*** RECORD EXCERPTS ***

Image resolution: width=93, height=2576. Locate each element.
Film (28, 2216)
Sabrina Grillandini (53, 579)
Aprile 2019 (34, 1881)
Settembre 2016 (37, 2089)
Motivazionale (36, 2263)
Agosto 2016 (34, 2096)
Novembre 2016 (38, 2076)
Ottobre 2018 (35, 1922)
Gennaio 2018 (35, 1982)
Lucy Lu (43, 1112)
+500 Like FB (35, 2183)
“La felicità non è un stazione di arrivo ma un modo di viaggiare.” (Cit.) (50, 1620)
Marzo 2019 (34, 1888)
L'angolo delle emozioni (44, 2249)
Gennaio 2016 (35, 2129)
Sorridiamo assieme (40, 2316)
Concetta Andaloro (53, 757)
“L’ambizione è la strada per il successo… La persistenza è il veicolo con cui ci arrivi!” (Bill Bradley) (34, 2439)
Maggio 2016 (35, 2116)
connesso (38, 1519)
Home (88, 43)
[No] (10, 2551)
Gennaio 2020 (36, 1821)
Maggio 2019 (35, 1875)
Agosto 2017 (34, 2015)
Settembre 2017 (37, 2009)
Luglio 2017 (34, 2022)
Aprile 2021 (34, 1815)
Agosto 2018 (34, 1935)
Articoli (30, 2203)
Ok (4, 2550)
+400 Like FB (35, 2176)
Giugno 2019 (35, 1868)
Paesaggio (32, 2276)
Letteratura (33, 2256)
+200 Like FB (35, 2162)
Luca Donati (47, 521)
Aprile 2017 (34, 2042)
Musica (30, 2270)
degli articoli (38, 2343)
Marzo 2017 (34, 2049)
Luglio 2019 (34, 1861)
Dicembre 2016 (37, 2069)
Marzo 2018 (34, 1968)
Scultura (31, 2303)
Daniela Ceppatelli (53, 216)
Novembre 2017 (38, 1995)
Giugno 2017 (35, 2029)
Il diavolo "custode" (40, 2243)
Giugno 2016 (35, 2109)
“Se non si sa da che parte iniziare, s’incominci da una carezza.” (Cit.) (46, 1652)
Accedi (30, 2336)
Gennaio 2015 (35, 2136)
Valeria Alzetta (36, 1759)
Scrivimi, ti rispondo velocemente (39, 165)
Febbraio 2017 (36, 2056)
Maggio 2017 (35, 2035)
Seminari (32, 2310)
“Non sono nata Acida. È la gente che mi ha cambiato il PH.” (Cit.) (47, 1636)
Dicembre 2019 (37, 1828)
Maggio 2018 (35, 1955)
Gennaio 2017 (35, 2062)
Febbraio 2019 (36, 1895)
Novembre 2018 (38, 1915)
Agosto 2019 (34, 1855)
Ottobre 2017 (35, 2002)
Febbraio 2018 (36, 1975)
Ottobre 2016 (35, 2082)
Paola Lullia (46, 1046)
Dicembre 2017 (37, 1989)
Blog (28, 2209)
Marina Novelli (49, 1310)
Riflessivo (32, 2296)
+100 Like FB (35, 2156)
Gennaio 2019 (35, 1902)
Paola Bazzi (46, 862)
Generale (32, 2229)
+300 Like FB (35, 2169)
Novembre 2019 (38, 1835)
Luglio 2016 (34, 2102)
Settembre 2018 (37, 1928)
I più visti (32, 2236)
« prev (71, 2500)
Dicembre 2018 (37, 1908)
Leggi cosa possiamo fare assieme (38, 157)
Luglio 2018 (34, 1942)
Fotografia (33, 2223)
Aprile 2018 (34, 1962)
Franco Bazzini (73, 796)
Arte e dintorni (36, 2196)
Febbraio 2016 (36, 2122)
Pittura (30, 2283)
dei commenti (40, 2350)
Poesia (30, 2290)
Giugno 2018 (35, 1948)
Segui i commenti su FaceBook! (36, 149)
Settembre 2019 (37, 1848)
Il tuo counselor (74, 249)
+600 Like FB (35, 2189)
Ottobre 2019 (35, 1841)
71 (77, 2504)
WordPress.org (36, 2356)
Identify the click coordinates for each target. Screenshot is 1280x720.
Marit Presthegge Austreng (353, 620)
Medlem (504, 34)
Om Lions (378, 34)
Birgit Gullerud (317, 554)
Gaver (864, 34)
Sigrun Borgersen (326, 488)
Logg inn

*** End of RECORD EXCERPTS ***

- _WORK ORDER_
Only the lines above starting with the one with "Novembre 2017 (38, 1995)" and going through the one with "(Cit.) (47, 1636)" are to be copied, word for word and with both ends kept.

- _SOLUTION FOR THIS TASK_
Novembre 2017 (38, 1995)
Giugno 2017 (35, 2029)
Il diavolo "custode" (40, 2243)
Giugno 2016 (35, 2109)
“Se non si sa da che parte iniziare, s’incominci da una carezza.” (Cit.) (46, 1652)
Accedi (30, 2336)
Gennaio 2015 (35, 2136)
Valeria Alzetta (36, 1759)
Scrivimi, ti rispondo velocemente (39, 165)
Febbraio 2017 (36, 2056)
Maggio 2017 (35, 2035)
Seminari (32, 2310)
“Non sono nata Acida. È la gente che mi ha cambiato il PH.” (Cit.) (47, 1636)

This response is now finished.